Introduction: CD38 is expressed by some cells of hematological malignancies and tumor-related immunosuppressive cells, including regulatory T cells, regulatory B cells, and myeloid-derived suppressor cells. CD38 is an effective target in some hematological malignancies such as multiple myeloma (MM). Daratumumab (Dara), a CD38-targeting antibody, can eliminate CD38high immune suppressor cells and is regarded as a standard therapy for MM because of its outstanding clinical efficacy. Other CD38 monospecific antibodies, such as isatuximab, MOR202, and TAK079, showed promising effects in clinical trials.

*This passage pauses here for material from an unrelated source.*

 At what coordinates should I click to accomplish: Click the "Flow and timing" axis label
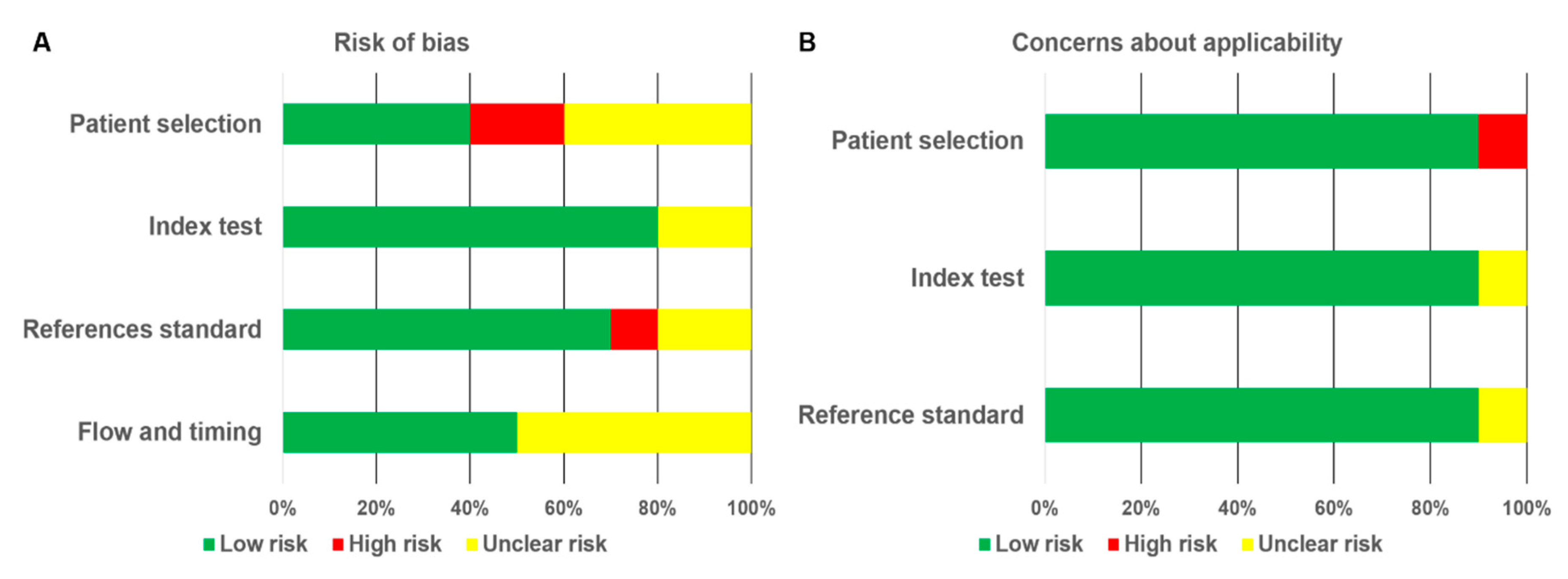[169, 432]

Area covered: This review examines the expression, function, and targeting of CD38 in MM and its potential to deplete immunosuppressive cells in solid cancers. We summarize the distribution and biological function of CD38 and discuss the application of anti-CD38 drugs in hematological malignancies. We also analyz the role of CD38+ immune cells in the tumor microenvironment to encourage additional investigations that target CD38 in solid cancers. PubMed and ClinicalTrials were searched to identify relevant literature from the database inception to 30 April 2020.
Expert opinion: There is convincing evidence that CD38-targeted immunotherapeutics reduce CD38+ immune suppressor cells. This result suggests that CD38 can be exploited to treat solid tumors by regulating the immunosuppressive microenvironment.
Keywords: CD38; bispecific antibody; cancer immunotherapy; chimeric antigen receptor T cell; mdsc; multiple myeloma.